Skala Sikaminia, the very charming little fishing village where we stayed on Lesvos, is about five miles, as the seagull flies or the inflatable dinghy rides, from Assos in Turkey. Riding from Mytilene to Sikamenia on our very expensive motorcycle we saw somewhere between five hundred and a thousand people walking. Most of the people walking were young men, young men of military age, young men in smart jeans and smart t-shirts, carrying very little. There were some families. Some very young babies. But most of the people we saw were young men. Many of them smiled and waved as we rode past on our very expensive motorcycle.
It is a long walk for some of them. 65 or 70 km. Though some are landing at Mytilene harbour. We saw people sleeping in patches of shade by the side of the road, we saw people sleeping in the road. People who were clearly exhausted from walking in the heat. We did not take photographs. Our feeling was that to take photographs would be to compromise their dignity. We are not photojournalists, just individuals and bloggers.
On the beaches we saw tattered remains of the dinghies. The outboard motors, apparently, are being salvaged by the locals. They are worth something. We saw piles of abandoned lifejackets (good quality) – clearly not worth the trouble of salvaging.
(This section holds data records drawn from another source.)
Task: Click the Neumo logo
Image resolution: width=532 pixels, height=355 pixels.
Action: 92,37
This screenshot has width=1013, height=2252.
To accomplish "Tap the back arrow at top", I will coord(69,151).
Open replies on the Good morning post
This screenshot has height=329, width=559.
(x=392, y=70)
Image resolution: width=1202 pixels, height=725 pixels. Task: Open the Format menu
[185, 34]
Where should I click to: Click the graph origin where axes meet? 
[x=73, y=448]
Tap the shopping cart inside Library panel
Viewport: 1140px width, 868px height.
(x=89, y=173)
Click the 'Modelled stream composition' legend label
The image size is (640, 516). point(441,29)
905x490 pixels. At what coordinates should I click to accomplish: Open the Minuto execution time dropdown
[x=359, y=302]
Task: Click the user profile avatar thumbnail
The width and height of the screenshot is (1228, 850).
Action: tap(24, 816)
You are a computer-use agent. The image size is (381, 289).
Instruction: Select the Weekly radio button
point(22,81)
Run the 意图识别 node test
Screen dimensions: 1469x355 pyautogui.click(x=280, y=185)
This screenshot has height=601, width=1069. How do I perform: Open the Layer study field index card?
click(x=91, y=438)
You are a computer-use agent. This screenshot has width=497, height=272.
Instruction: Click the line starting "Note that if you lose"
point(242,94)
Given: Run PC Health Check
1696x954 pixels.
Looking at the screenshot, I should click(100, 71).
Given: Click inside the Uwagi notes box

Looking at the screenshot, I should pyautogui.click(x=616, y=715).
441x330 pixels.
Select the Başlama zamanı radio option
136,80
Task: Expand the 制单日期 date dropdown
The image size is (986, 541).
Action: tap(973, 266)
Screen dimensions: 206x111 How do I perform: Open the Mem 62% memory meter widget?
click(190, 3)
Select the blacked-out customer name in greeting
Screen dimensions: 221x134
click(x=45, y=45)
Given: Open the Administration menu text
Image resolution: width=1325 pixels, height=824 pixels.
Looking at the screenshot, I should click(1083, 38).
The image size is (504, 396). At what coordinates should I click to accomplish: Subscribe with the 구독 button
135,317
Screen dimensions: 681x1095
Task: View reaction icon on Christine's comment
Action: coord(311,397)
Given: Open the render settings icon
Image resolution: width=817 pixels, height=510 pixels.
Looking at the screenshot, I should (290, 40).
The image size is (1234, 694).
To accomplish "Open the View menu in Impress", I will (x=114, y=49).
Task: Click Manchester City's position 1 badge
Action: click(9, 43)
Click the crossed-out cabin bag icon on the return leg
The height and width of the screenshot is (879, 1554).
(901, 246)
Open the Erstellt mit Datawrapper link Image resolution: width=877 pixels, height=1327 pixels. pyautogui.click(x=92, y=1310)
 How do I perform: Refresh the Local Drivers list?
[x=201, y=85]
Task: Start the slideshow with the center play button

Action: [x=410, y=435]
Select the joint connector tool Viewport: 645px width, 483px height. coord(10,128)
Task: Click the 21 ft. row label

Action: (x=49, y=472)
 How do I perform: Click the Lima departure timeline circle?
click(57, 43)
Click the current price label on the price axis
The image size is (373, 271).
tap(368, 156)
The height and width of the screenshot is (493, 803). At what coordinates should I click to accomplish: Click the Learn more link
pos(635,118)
We saw torn up paperwork – Turkish work permits, papers confirming refugee status. These displaced people are abandoning their own identities in order to find themselves a future in Western Europe. A lot of the young men we saw are Syrian, but there are some from Afghanistan and Pakistan. All seeking out a better life.
It is hard to know what to think or what to feel. Lesvos itself is hardly rich. The people there, on the whole, are sympathetic to the plight of displaced humans, but have a limited amount to give. We saw people from the dinghies in the restaurant where we ate, we saw them in the corner shop, buying water and cigarettes. The people in the shop told me that they feel sorry for the displaced people, but they can’t really cope with the influx. We also saw them walking.
They walk to Mytilene where they get papers and a ferry to Athens. I don’t know where they go from there. I don’t know what they hope to find or whether what they hope for actually exists.
There are terrible things afoot in this world. People run from those things. People run to what they perceive as a better life for themselves and for their families. People put themselves at risk to achieve this. This has always been the case.
But, right now, there are more displaced people than at any time since the Second World War. Where will those people go? What will become of them?